Rabu 07 Oct 2020 13:56 WIB

Kremlin Khawatir Perang Armenia Picu Milisi Masuk Rusia

Intelijen Rusia soroti milisi-milisi bayaran dalam perang Armenia versus Azerbaijan.

Rep: Dwina Agustin/ Red: Teguh Firmansyah
Tentara Armeni dalam pertempuran di Nogorno-Karabakh.
Foto: EPA-EFE/ARMENIA DEFENCE MINISTRY PRESS
Tentara Armeni dalam pertempuran di Nogorno-Karabakh.

REPUBLIKA.CO.ID, YEREVAN -- Istana Kremlin mengeluarkan seruan baru untuk diakhirinya permusuhan di dan sekitar Nagorno-Karabakh pada Selasa (6/10). Desakan ini kembali ditekankan setelah kepala intelijen luar negeri Moskow mengatakan daerah pergununung bisa menjadi akses milisi untuk memasuki Rusia.

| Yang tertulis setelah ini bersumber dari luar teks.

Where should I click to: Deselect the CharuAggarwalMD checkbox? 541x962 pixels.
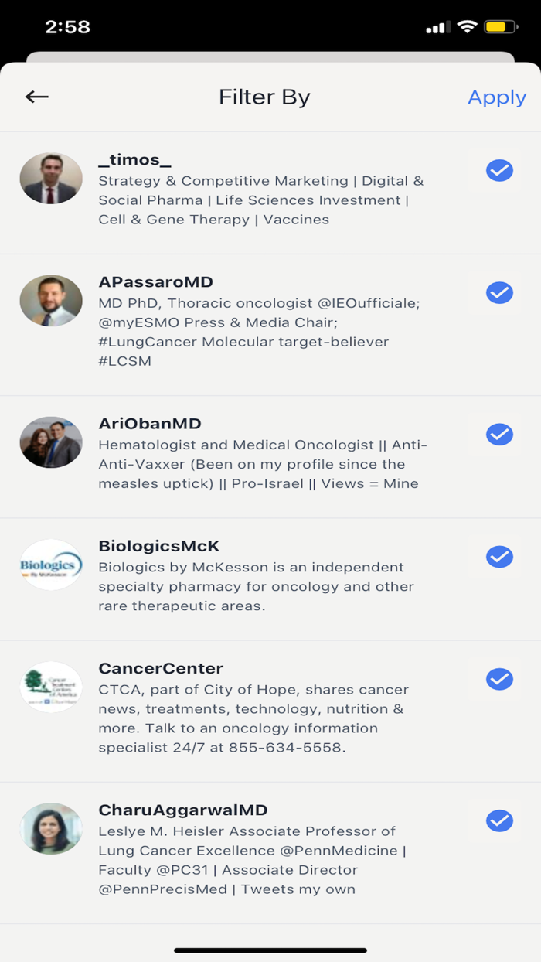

Sebelumnya Kepala Badan Intelijen Luar Negeri SVR Rusia, Sergei Naryshkin, mengatakan konflik di Nagorno-Karabakh menarik orang-orang yang digambarkan sebagai tentara bayaran dan teroris dari Timur Tengah.

Baca Juga

"Kami berbicara tentang ratusan dan bahkan ribuan radikal yang berharap mendapatkan uang dalam perang Karabakh baru," katanya dalam sebuah pernyataan.

Naryshkin memperingatkan bahwa wilayah Kaukasus Selatan bisa menjadi landasan peluncuran baru bagi organisasi teroris internasional. Milisi dapat memanfaatkan konflik itu untuk memasuki negara-negara lain, termasuk Rusia.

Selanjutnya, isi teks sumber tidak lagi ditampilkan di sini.